Retirement Fund Investments



The Business Council strongly opposes this legislation which would prohibit investments by the state's $100 billion Common Retirement Fund in the “stocks, securities or other obligations” of any company engaged in the offshore outsourcing of jobs, and requires the fund to divest any current investments in such companies “in a fiscally prudent manner.”

At least, that's what the intent of the bill seems to be. The bill defines outsourcing as “to seek resources outside the United States to save more [sic] and/or to exploit the skills of another entity.” Since the meaning of this legislative language is unclear at best, its difficult to say exactly who would be affected by this proposal. However, the sponsor's memo in support of this bill provides a more recognized definition of outsourcing (work done for a company by a company or people other than the original company's employees), and states that the legislative intent is to prohibit investments in businesses that out-source jobs overseas.

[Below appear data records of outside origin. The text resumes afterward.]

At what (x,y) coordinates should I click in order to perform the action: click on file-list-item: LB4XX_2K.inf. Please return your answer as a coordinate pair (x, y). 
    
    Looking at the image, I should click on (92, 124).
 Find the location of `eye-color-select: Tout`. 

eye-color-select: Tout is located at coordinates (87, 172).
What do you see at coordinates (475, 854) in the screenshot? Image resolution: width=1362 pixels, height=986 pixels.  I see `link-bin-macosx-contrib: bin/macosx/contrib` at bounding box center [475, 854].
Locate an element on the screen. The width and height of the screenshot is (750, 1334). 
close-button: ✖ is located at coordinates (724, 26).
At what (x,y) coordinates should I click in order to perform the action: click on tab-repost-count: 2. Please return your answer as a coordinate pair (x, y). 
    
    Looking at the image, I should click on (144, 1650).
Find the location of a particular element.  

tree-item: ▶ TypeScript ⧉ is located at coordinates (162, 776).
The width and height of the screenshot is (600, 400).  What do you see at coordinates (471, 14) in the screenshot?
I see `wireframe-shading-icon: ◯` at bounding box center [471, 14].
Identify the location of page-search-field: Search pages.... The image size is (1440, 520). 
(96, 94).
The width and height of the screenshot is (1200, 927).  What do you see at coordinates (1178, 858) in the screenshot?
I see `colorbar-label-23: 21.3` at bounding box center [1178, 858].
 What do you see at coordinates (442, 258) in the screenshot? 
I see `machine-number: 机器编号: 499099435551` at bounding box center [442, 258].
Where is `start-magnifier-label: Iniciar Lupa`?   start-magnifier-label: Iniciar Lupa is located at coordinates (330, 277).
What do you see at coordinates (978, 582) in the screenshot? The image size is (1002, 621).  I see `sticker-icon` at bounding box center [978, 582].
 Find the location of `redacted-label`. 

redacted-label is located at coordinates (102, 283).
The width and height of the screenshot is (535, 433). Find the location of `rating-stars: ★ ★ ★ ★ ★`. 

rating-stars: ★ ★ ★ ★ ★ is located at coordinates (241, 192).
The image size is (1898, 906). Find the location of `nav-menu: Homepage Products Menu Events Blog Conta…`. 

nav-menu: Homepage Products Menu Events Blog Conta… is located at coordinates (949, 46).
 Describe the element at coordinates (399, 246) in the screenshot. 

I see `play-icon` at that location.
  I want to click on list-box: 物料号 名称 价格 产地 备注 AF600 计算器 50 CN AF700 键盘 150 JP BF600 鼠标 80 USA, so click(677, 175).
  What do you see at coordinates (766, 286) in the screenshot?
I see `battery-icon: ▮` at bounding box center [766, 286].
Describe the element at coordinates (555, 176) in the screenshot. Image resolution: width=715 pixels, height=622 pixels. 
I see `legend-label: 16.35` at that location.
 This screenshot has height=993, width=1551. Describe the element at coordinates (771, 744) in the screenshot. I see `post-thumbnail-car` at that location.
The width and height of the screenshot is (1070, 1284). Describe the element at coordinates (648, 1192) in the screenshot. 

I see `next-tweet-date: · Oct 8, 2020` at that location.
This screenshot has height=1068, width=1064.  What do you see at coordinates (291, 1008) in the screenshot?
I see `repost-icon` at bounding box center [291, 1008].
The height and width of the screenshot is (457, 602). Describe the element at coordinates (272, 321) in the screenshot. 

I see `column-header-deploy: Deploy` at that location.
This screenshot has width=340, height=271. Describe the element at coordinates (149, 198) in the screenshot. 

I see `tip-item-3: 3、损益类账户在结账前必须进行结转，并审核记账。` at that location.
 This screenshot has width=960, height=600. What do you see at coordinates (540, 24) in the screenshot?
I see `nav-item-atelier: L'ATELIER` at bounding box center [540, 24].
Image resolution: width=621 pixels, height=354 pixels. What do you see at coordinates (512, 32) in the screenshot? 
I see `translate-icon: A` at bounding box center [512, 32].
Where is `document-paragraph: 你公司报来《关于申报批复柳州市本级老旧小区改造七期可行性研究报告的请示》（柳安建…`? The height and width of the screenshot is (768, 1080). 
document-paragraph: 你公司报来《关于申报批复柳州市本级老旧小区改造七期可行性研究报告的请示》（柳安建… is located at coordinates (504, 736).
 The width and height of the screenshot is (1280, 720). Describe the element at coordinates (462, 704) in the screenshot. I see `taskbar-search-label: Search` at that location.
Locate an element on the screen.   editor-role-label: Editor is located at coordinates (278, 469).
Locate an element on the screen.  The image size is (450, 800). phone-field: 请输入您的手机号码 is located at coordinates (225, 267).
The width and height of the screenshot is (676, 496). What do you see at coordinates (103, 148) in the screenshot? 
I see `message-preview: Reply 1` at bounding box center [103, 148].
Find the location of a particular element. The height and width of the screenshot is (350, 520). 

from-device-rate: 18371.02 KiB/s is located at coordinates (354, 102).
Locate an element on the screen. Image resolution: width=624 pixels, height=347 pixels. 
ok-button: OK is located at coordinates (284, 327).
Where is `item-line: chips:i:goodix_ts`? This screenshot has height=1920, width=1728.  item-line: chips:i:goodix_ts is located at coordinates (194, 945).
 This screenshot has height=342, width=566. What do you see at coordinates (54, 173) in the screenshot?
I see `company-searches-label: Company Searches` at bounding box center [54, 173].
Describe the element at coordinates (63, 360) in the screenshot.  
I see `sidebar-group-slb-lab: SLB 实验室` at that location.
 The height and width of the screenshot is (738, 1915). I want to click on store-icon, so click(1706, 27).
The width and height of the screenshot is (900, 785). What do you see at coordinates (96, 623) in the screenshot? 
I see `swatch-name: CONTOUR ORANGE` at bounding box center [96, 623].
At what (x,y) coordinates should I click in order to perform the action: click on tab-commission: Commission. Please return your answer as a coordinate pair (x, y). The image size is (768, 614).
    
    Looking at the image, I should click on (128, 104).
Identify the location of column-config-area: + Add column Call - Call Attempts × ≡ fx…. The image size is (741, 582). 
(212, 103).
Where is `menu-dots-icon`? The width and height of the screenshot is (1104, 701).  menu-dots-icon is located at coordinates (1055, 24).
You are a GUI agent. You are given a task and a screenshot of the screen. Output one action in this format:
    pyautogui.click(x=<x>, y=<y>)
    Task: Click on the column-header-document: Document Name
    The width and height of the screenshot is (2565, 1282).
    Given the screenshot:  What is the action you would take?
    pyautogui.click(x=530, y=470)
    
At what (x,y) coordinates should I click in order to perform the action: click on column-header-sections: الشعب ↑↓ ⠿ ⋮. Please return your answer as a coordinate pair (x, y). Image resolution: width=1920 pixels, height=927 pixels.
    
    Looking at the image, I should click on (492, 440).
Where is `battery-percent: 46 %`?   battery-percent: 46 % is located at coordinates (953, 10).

Obviously, this bill would have a major impact on the investment options available to the Common Retirement Fund (CRF), and would adversely affect many Business Council members by making their securities off-limits for CRF investments. For example, one analysis shows that this bill would preclude the state retirement fund from investing in at least 23 of the 30 stocks tracked in the Dow Jones Industrial Average.

This is simply bad policy for the CRF, and contrary to the interests of state pensioners and the state and national economy. Many U.S. and New York businesses engage in international trade, and this trade involves both the selling of goods and services to, and the buying of goods and services from, foreign businesses. U.S. businesses and consumers benefit significantly from having access to foreign markets for U.S. produced goods and services, and having access to those goods and services that can be produced more efficiently overseas.

This legislation is a flawed attempt to respond to concerns about the impact of foreign competition on the U.S. and state economy. First, it will adversely affect the retirement fund and certain businesses, it will do nothing to alter international trade patterns. Second, it ignores the far more direct approach of actually improving our competitiveness, by addressing key cost-of-doing business factors such as workers comp, taxes, group health insurance, energy and others, which can be directly impacted by state legislative policy.

For these reasons, The Business Council opposes approval of S.6872.